Stateline takes an in-depth look at Utah’s success in putting state funds into transportation projects as federal funds have stalled.

Reports Elaine S. Povich:

In a conservative Republican state, how does a governor raise taxes, issue bonds and ask local taxpayers to pay even more for transportation? According to Utah Gov. Gary Herbert, you do it by building a coalition of business, industry, churches and educational groups united on one goal: moving people around the state.

“You have to set the table and then you have to deliver,” Herbert, a Republican, said.

“Setting the table” involved at least two years of forging a coalition of interested parties, all of which rely on transportation, to support raising money to build and rebuild Utah’s multifaceted transportation system.

And this year, everyone was called on to “deliver.” In March, Herbert signed a bill passed by the GOP-controlled Legislature that raises the existing 24.5 cents per gallon state gas tax by about 5 cents to pay for state infrastructure projects, despite complaints from some quarters that, because the state has a surplus, it shouldn’t be raising any taxes. The new tax is structured to rise with inflation.

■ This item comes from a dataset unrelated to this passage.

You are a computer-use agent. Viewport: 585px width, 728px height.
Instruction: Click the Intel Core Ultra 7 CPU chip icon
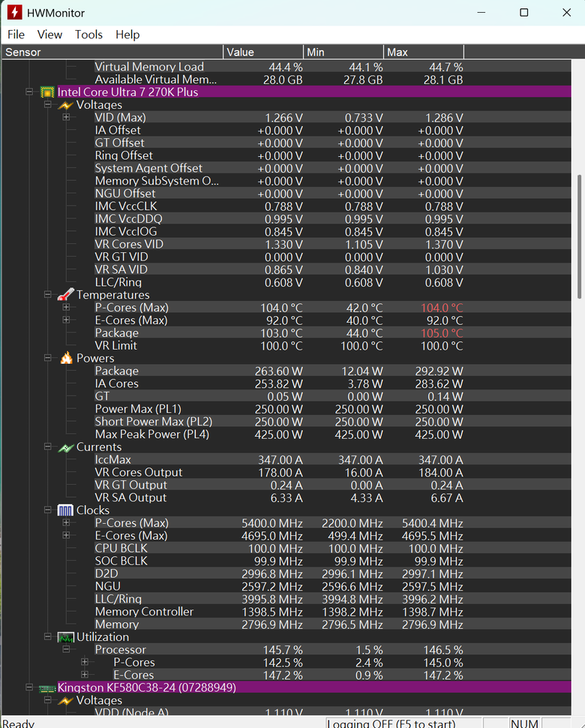[x=47, y=92]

In addition, voters in 17 of 29 Utah counties will be asked in November to approve a 0.25-cent increase in their counties’ sales tax to fund local transportation projects that the state doesn’t pay for, such as city street repairs and local interchanges.

Although nearly every state is struggling to maintain and rebuild its transportation system, Utah is one of only seven states where the legislature this year approved an increase in gas taxes to do it, according to Citizens for Tax Justice, a left-leaning research and advocacy group that focuses on policy. Georgia, Idaho, Iowa, Nebraska, South Dakota and Washington were the others.